ACC Tournament creates bonanza for sports bars
Sports bars and fans are gearing up for a financial and entertainment bonanza as the four-day ACC Tournament starts Thursday in Greensboro.
Bartenders in particular often feel flush with money by the time the games end Sunday, making this their favorite time of the year.
At Four Corners on East Franklin Street in Chapel Hill, 20 high-definition televisions stand ready to bring the drama to patrons, regardless of their loyalties, although the overwhelming majority pulls for the Tar Heels.
“This past game with Duke was our biggest day of the year, by far,” manager and bartender Eli Smith said. “The ACC games keep people coming in here consistently through the day.”
The more crowded it gets the better, he said, “and makes it easier for me to pay my rent.
On the other hand, customers at Devine’s Grill and Sports on West Main Street in Durham prefer a darker shade of blue, and the bar is expected to be packed Thursday through Sunday.
“We’re built around sports here, and have over 20 TVs, so we do some really solid business this time of year,” manager and bartender Brad Fortier said.
Fortier said three bands and a DJ are booked for Sunday – St. Patrick’s Day – so that will bring in even more customers.
“We’re lucky to have St. Patrick’s Day coming as well as the ACC Tournament this weekend, so this could be one of our biggest weekends all year,” he said.

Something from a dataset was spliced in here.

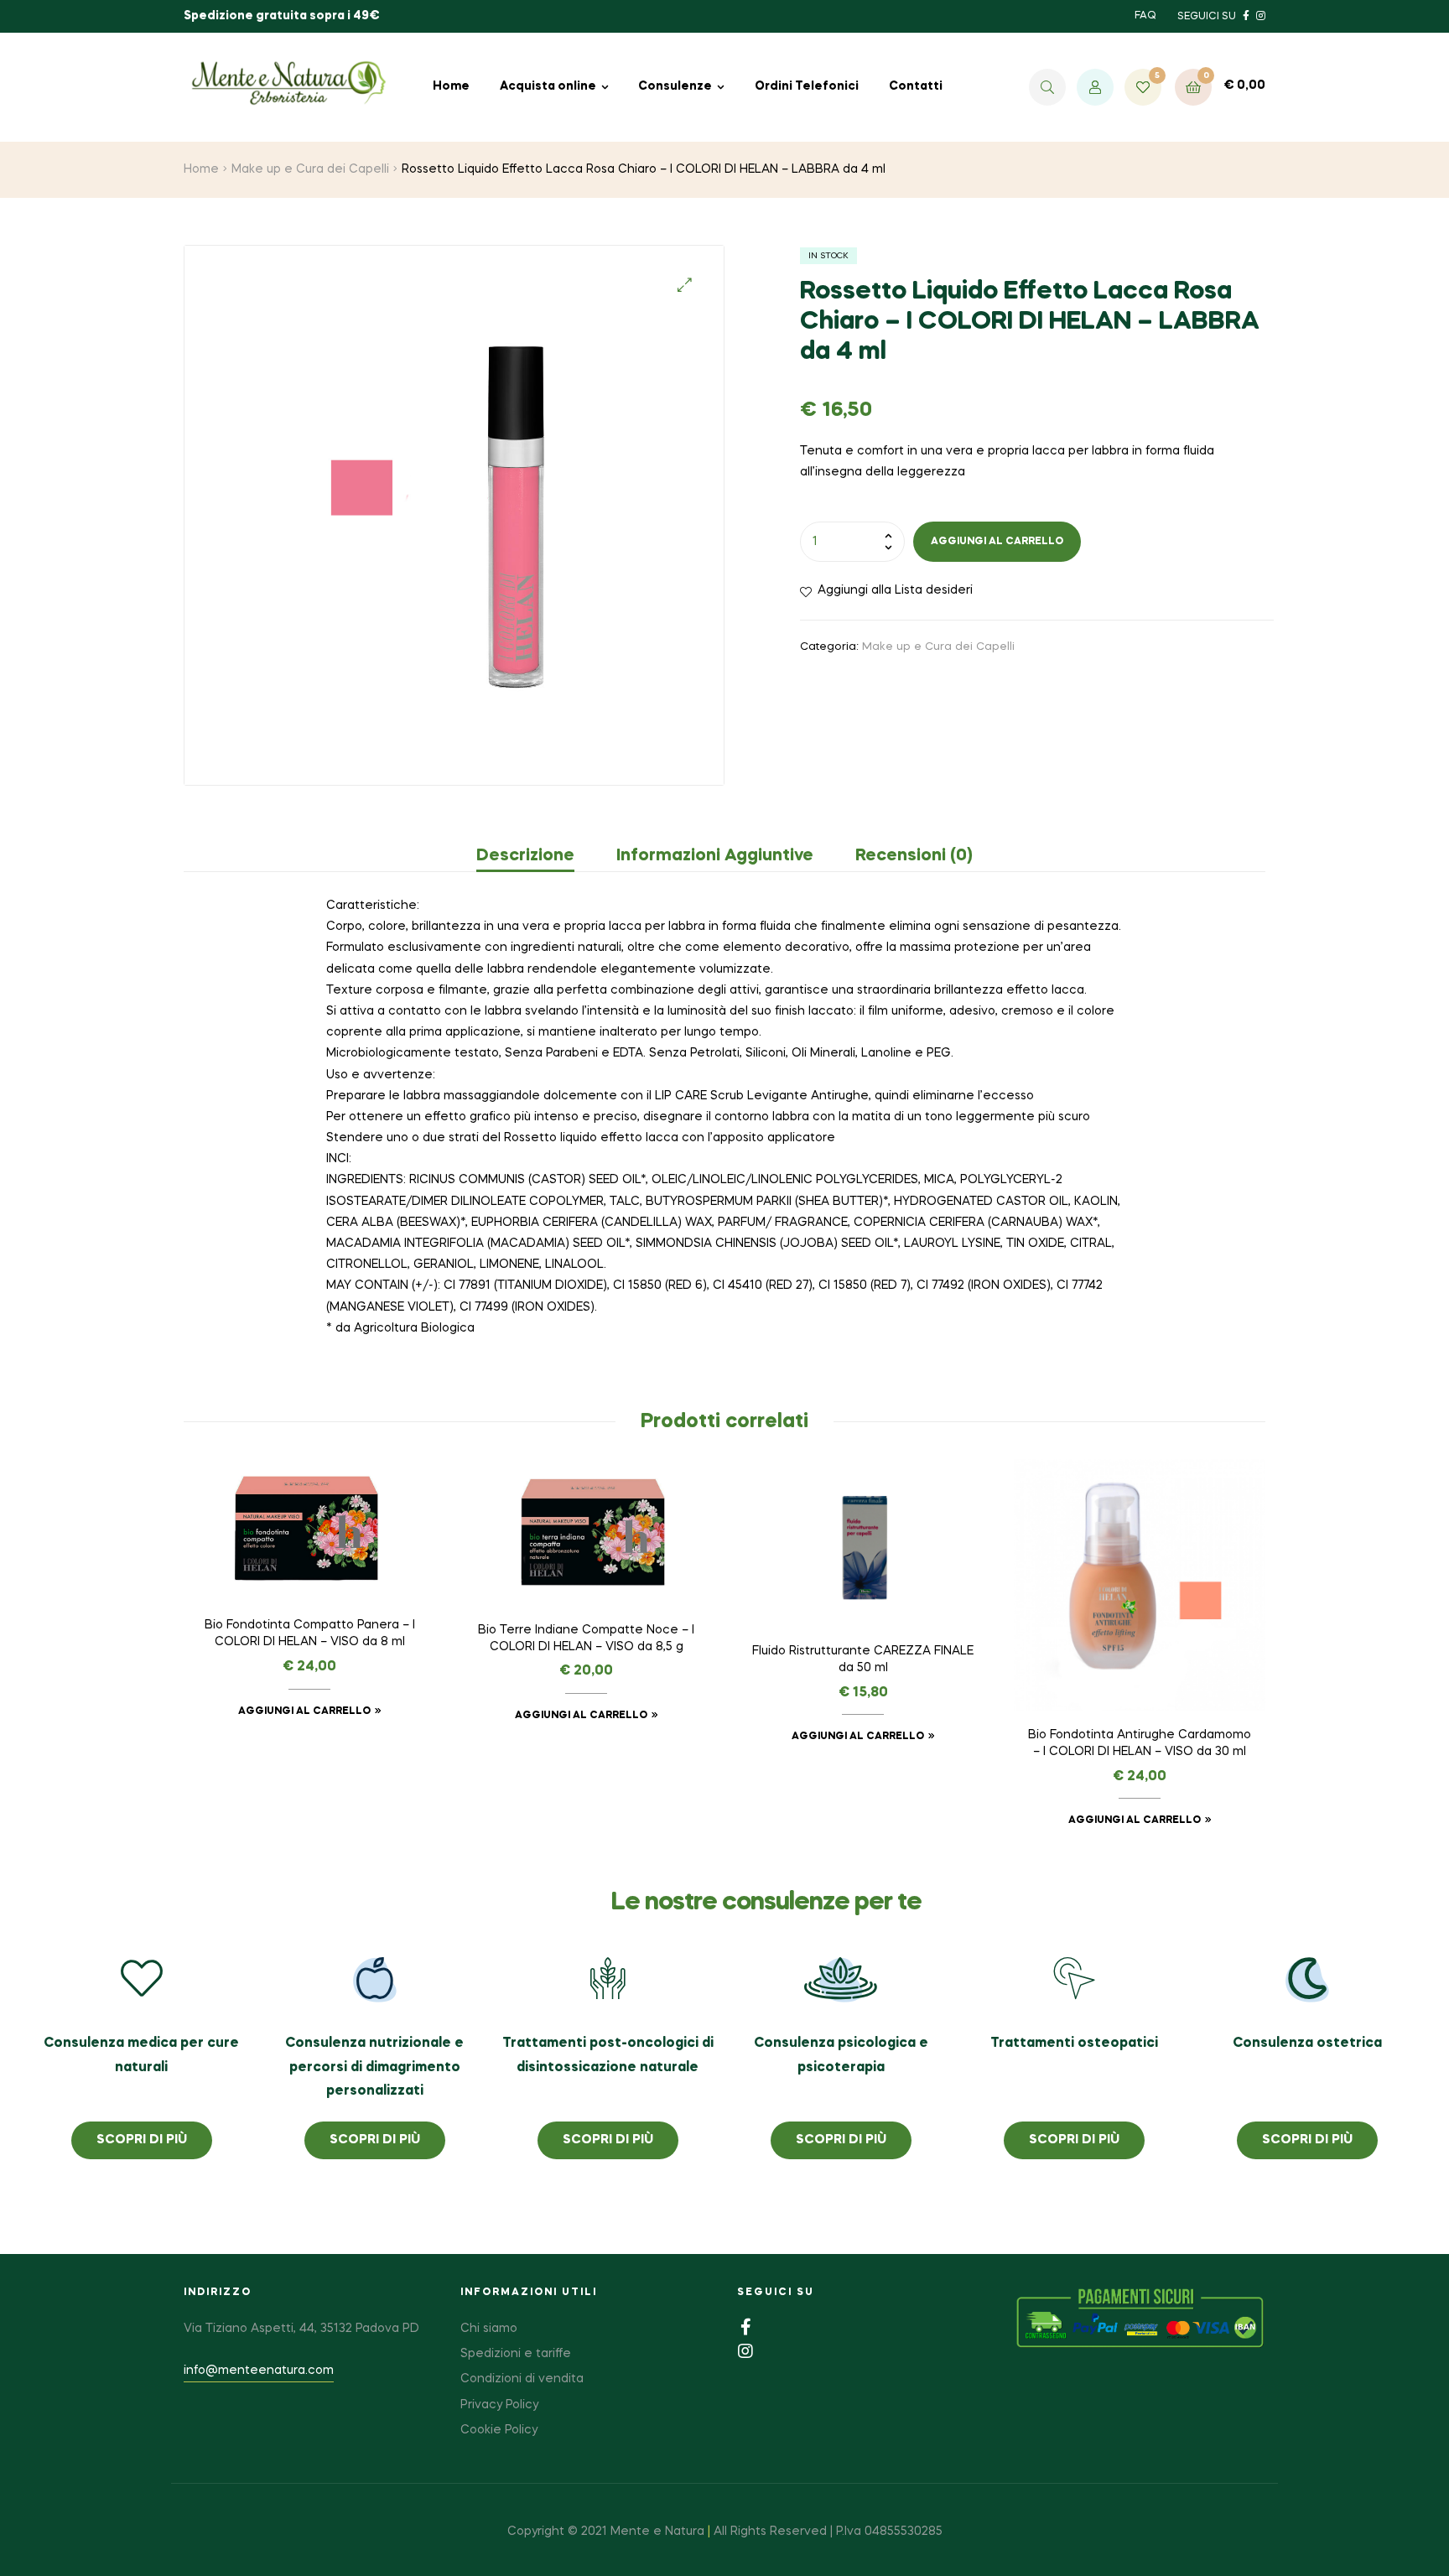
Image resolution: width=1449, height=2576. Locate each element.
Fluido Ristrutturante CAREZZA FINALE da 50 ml (863, 1659)
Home (451, 86)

At nearby Satisfaction Restaurant & Bar at Brightleaf Square, bartender Cory Morenz is pumped for some serious fun.
“How do I feel about the ACC?” he asked. “More money, so I’m excited. This is a Duke bar, although we do get some N.C. State and UNC fans.”
The bar has 29 televisions, “so we turn on the sound for whichever games are popular for the clientele here. It can be rowdy sometimes, but it’s really a fun place to be.”

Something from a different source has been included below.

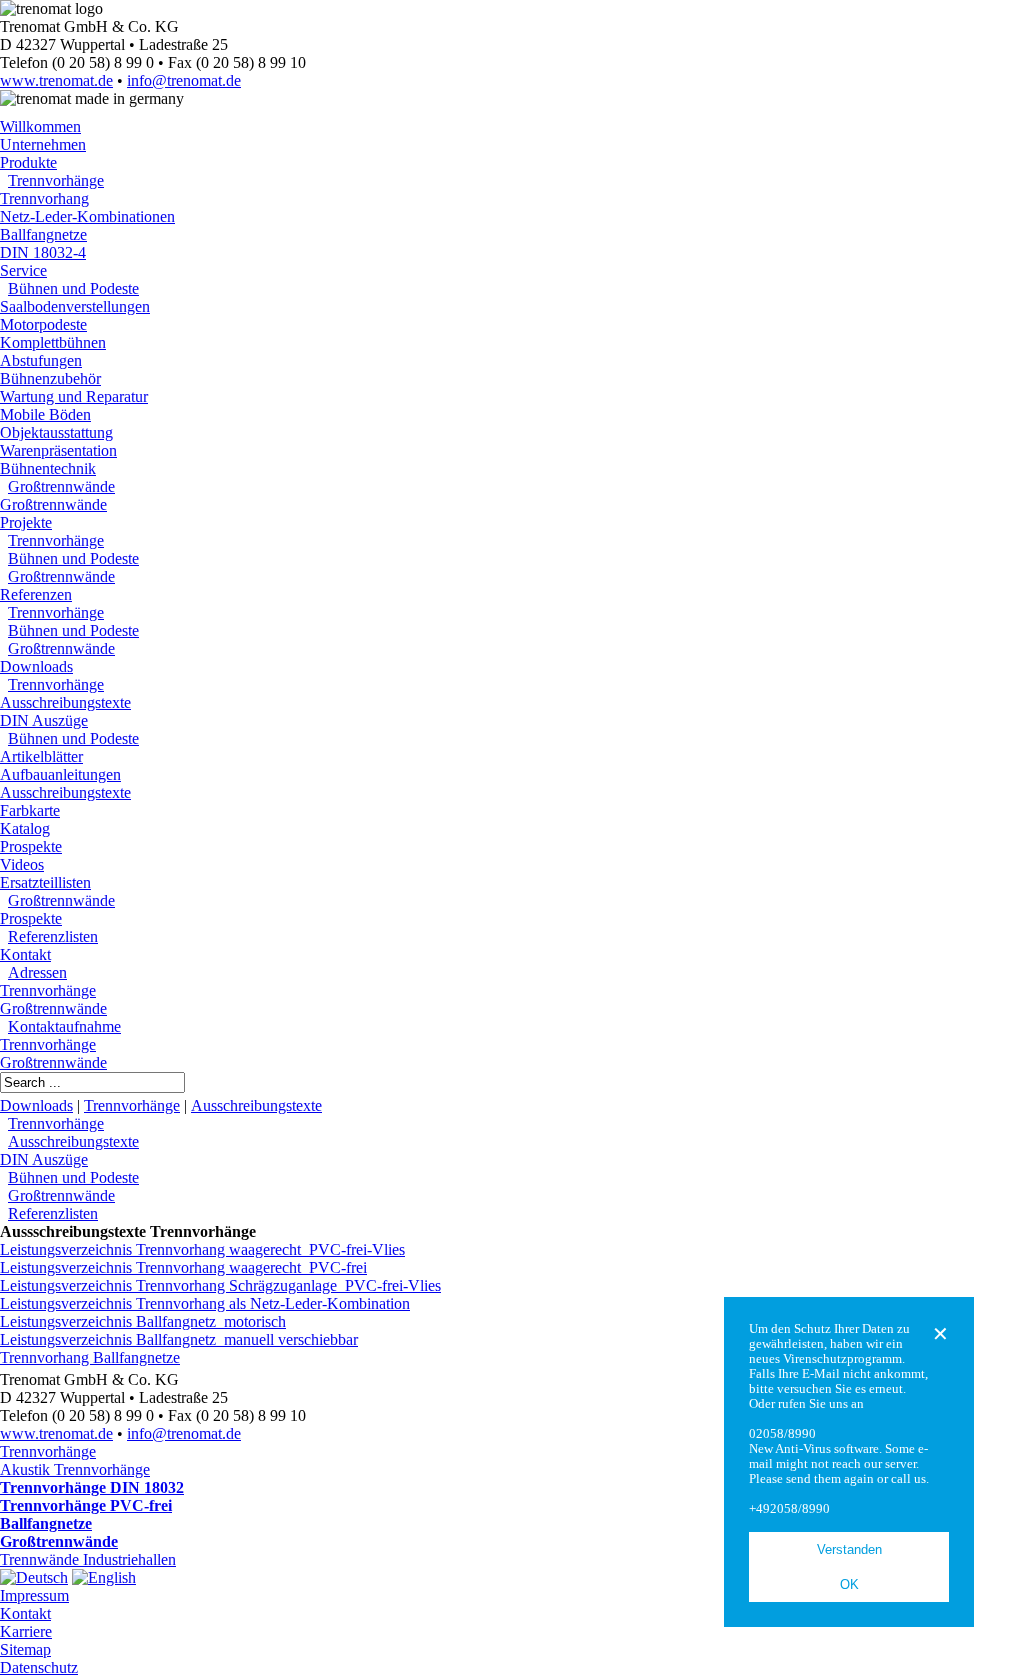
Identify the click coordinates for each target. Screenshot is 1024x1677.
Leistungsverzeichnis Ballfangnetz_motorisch (143, 1321)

At the Carolina Brewery in Chapel Hill, Matthew Clements, director of restaurant operations, expects a sharp uptick in business starting Thursday.
“We hope the Tar Heels will meet up with the Blue Devils,” he said. “That’s always good for business.” That matchup – if it happens – would be in the semi-final round on Saturday.
Sports fans are clearing their schedules to make room for the big-screen showdown.
Noah Long, an 18-year-old high school student from Hillsborough and a Duke lifeguard, hopes Duke beats Miami or UNC in the tournament.
He plans to watch the games at one of three places – the Green Room, a pool hall on Broad Street; Tyler’s Restaurant & Taproom in the American Tobacco Historic District; or at home or a friend’s house “with people who love sports as much as me.”
But for Eric Nickens, communications manager for the Durham County Department of Public Health, a UNC win would be an ideal ending to the tournament.
“Although I did not attend an ACC school, my allegiance has always been with UNC,” he said. “In fact, some of my East Carolina friends think I was dropped on my head as a baby – and those are probably the ones that also have that other shade of blue running through their veins.”
Durham County Sheriff Mike Andrews says he’ll try to keep up with the scores during the business day on his Android phone.
“At home, I usually have to go into another room to watch the game, especially if it is close,” Andrews said. “My wife tells me she can’t take it, especially if it comes down to those last possessions and that last-minute shot.”
Andrews said he wishes “all of our local teams success in the tournament, but I have to cheer on that team from Durham – Duke.”
Tianhe Zhang, a Ph.D. candidate in the Duke University Department of Biomedical Engineering, has never forgotten that day in 1992 when Duke star Christian Laettner made history.
Laettner’s last-second, game-winning jump shot on March 28 pushed Duke to a dramatic, 104-103 victory over Kentucky in the East Regional final of the NCAA Tournament.
“Ever since I saw Laettner hit that shot – one of my earlier memories – I’ve been and always will be a Blue Devils fan,” he said.
Duke sophomore Lucas Metropulos plans to watch the games in a big way – on a 90-inch television at the Keohane 4E Atrium on West Campus.
“I am sure the Atrium will be very crowded with the dedicated and passionate students of Duke,” he said. “This time of year is very exciting for all college students and I am no exception. As a Duke student, academics and school spirit are large components of our Duke experience. Go Duke!”